И ошалело завращал уже эфирной башкой: эфир моего пребывания был заполнен… криками и эмоциями. Вот блин, хрен знает, как иначе охарактеризовать не “объект”, а “состояние” окружающего эфира. Ощущения, крики, стоны, слова — калейдоскоп всяческой хрени, причём… не послание или что-то такое. Походило на оттиск в эфире, дрейфующий (а область состояния смещалась) в эфирном плане.
Причём Архив вообще не понимал, что я от него хочу, воспринимая ощущаемую мной дичь как “просто эфир”. Единственное, что указывало не на бред — область “уплотнённого” эфира, примерно соответствующая “области состояния”.
А так — эфир и эфир. Блин, ни хрена не понимаю, Архив ни хрена не понимает. Ну ладно, не встречал — и не встречал, допустим. Но почему оттиски мышления (а иным это быть не могло вообще) сотен и тысяч людей дрейфуют по эфиру? Причём, в области “пребывания души”? Скажем так, это весьма специфическое и не особо доступное место, судя по всему, мне известному.
Тем временем облако оттисков оттащилось в куда-то дальше. Вообще — ещё один бардак. Пока его не было, не было направлений, кроме двух: от меня и ко мне. А тут добавилось, блин. Ну, надеюсь, свалит, и всё вернётся в норму. А то не быть центром своей вселенной — некомфортно как-то, хмыкнул я. Да и призадумался, а что это вообще за хрень-то тока шо была?
Интерполяция, экстраполяция, индукция и дедукция и прочие когнитивные упражнения после часа дружно развели лапами, ну и с видом лихим и придурковатым доложили: “хрень неведомой этиологии, хрен знает, откуда и нахрена нужная, насяльника!”
Порадовавшись могутности своих мозгов, я сплюнул, да и вернулся в тело — хрень утопала, а я бы, на самом деле, просто поспал.
И, блин, застал не спящую и ворочущуюся Олу.

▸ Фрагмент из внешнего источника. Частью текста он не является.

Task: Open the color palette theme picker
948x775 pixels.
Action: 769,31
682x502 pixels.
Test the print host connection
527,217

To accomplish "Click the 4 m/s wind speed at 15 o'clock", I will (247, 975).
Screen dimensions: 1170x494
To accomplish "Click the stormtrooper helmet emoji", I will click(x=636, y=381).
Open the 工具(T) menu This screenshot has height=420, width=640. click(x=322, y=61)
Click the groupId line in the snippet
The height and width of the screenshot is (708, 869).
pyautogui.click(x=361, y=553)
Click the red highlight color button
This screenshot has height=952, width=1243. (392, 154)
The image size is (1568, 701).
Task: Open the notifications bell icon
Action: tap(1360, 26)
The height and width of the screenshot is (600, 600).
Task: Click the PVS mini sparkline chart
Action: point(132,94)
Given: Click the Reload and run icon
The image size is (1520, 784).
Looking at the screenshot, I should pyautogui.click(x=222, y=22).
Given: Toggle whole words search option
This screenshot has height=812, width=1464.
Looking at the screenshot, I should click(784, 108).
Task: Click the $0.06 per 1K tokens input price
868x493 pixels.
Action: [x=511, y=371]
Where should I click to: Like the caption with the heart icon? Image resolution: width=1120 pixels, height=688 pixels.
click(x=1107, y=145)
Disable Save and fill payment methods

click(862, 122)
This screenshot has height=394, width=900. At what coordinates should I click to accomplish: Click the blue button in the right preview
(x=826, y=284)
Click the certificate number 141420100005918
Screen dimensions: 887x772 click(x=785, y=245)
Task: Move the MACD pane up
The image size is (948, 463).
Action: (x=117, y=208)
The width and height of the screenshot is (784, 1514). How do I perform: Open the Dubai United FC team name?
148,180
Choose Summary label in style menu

Принюхался и чуть не взвыл:
— В охотке? — со слабой надеждой, что это у меня глюки, после ударных потрахушек.
— Немножко, Стригор Стрижич, перетерплю, — был мне ответ красной и елозящей девицы.
Ну, блин, теоретически я, конечно, могу, подумал я, на что тело попыталось упасть в обморок. Ну да, как-то совсем перебор.
— Так, Ола, бегом в ложе к Любе, — нашёл выход я.
— А-а-а… — выпучила на меня глаза девица.
— Всё проверишь, почувствуешь, потом мне доложишь.
— Исполню, Стригор Стрижич, а…
— Иди давай, не мучься и меня не мучь, — шлёпнул я ойкнувшую девицу по попе.
Вот вообще, совсем и вообще, хмыкнул я, засыпая вновь.